A coupla years ago I had a tussle for LC fans after calling a Webster Hall gig a bore and the dream of a collective Los Campesinos claim, complete bullshit. Well, Friday night at Le Poisson Rouge, the band isn't a bore and the band is Gareth Campesino.
And Gareth Campesino is preaching to the converted for sure in a set where "We Are Beautiful, We Are Doomed" gets the same rousing cheer as "Romance Is Boring/". My take on the Welsh punk popper distillers of romantic disasters is pretty well documented: I didn't like their last twoalbums.. And while an hour plus set on high octane rock and roll didn't change my mind much, it definitely change it somewhat.
The set goes back as far as 2007 and stops off at all points, with the second song a terrific, much livelier and deadlier "Songs For Your Girlfriend" and has a late set deep track "By Tundra" and in between hits the hits and hits the misses and the band cream the lot. I mean, the lot. With Gareth, a stockier Gareth with a beer belly, ascending each and every song.
There is that in Gareth which connects well to an audience, he is friendly and a little stubborn, he gives every appearance of liking us and when he reels off all the rooms he has played in nyc and concludes that we've always been great to LC, it is a great non musical moment.
Musical moments don't peak as high but they are very constant, no mid-concert take a song off for this collective, and the wide LPR stage, is crowded with enthisiastic musicians. They perfect "You! Me! Dancing!" into the anthem for white kids it always really was. Gareth's vocal on "Doomed" is a supreme rethinking, the off handedness of the ending has the bands struggle end, not untypically and maybe axiomatically, in failure.

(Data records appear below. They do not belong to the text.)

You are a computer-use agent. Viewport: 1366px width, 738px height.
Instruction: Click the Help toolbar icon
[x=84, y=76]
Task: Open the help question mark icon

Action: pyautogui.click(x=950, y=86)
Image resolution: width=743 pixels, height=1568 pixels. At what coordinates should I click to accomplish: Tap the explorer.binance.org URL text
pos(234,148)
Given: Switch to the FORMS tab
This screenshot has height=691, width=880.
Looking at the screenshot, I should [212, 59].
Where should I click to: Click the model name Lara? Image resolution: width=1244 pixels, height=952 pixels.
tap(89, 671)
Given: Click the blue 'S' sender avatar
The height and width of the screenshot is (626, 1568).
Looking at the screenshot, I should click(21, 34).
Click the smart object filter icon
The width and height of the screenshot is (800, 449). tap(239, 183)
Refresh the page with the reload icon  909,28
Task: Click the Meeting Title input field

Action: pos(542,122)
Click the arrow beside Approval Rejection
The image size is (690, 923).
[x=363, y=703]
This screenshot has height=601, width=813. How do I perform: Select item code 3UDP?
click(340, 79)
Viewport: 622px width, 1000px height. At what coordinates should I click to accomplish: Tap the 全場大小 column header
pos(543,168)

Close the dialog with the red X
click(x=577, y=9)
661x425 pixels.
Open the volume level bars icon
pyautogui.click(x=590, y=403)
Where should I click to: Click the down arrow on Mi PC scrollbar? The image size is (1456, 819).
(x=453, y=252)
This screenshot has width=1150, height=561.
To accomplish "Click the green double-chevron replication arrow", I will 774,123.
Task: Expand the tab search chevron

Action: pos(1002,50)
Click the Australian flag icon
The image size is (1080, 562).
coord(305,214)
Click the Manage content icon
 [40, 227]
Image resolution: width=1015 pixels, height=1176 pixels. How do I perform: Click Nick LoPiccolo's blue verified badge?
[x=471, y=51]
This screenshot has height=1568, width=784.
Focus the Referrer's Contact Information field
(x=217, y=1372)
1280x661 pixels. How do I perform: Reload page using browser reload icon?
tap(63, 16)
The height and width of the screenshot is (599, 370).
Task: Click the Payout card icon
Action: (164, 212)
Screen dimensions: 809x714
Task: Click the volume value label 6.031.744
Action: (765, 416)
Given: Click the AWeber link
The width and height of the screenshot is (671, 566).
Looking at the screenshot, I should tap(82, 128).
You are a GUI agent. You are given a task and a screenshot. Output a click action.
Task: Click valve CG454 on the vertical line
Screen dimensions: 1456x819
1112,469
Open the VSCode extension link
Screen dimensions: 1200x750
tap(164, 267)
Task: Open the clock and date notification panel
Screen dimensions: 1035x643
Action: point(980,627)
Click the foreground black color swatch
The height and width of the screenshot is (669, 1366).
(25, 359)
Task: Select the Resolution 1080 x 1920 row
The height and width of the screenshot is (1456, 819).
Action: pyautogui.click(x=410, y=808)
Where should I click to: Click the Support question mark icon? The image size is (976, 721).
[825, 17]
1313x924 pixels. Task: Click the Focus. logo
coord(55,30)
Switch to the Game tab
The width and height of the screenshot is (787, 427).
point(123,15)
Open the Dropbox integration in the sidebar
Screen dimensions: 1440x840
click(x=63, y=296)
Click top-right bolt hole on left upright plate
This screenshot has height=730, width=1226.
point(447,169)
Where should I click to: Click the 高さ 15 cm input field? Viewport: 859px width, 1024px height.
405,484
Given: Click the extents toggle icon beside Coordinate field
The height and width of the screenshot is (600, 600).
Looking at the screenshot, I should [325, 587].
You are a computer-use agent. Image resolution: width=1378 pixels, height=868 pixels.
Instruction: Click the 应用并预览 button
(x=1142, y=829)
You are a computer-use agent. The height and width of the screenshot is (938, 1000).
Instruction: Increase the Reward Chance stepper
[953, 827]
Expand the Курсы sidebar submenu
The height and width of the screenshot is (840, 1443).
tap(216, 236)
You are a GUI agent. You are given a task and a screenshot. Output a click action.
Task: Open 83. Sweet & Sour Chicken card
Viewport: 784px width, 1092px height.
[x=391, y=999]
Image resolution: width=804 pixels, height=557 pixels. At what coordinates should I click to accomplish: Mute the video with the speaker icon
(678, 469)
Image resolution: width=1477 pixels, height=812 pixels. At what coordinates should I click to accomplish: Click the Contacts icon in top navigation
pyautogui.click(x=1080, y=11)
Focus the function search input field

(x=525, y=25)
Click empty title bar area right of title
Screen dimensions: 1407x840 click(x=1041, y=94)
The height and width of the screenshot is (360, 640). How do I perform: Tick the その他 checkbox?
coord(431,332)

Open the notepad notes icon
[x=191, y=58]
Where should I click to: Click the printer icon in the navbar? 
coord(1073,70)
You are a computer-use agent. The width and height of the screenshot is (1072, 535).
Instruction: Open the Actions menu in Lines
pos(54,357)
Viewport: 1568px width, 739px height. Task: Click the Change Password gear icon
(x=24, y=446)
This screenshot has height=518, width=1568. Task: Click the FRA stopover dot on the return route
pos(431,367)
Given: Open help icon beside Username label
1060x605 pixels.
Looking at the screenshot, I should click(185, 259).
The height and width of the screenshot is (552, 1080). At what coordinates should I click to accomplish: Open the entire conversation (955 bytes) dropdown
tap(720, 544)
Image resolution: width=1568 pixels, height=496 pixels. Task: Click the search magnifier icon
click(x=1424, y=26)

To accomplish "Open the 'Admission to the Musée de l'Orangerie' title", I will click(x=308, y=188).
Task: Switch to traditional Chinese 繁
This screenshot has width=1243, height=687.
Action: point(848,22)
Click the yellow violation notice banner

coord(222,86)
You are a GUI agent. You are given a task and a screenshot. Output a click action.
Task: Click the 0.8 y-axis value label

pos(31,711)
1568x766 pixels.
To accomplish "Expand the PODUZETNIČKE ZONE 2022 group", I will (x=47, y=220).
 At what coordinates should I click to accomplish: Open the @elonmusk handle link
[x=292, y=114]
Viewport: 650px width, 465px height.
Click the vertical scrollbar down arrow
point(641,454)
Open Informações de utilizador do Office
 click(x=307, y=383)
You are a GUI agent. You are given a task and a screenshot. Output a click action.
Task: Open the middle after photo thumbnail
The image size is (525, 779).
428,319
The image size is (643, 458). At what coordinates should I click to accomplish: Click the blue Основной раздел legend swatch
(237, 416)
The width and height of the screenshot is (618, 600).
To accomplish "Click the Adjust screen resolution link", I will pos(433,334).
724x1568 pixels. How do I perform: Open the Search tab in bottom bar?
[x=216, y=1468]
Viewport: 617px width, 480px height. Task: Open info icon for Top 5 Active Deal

Gareth's songs of major life failures leading to sorrow and depression are a relentlessly UK invention and the bands socialism in action as fakeout is as socialist as the UK Labour party. But even so,LC have a reality of our lives persona and Gareth, despite his cheer and power as a frontman, is a visionary rock star and terrific on stage.
So?
His songs aren't good enough.
Oh, he has his moments sure, and lyrically there is no better poetry of defeat around, but the songs don't have catchy melodies any more and they used and for two albums straight it has hurt him and on stage, in an absolute tribute to him and his band, they are played so well, it is easy not to note. But the proof is that when the audience singsalong they are reacting to lyrical and not musical hooks.
The band end with with "Sweet Dreams, Sweet Cheeks" from 2008 but they better keep those fingers for crossing.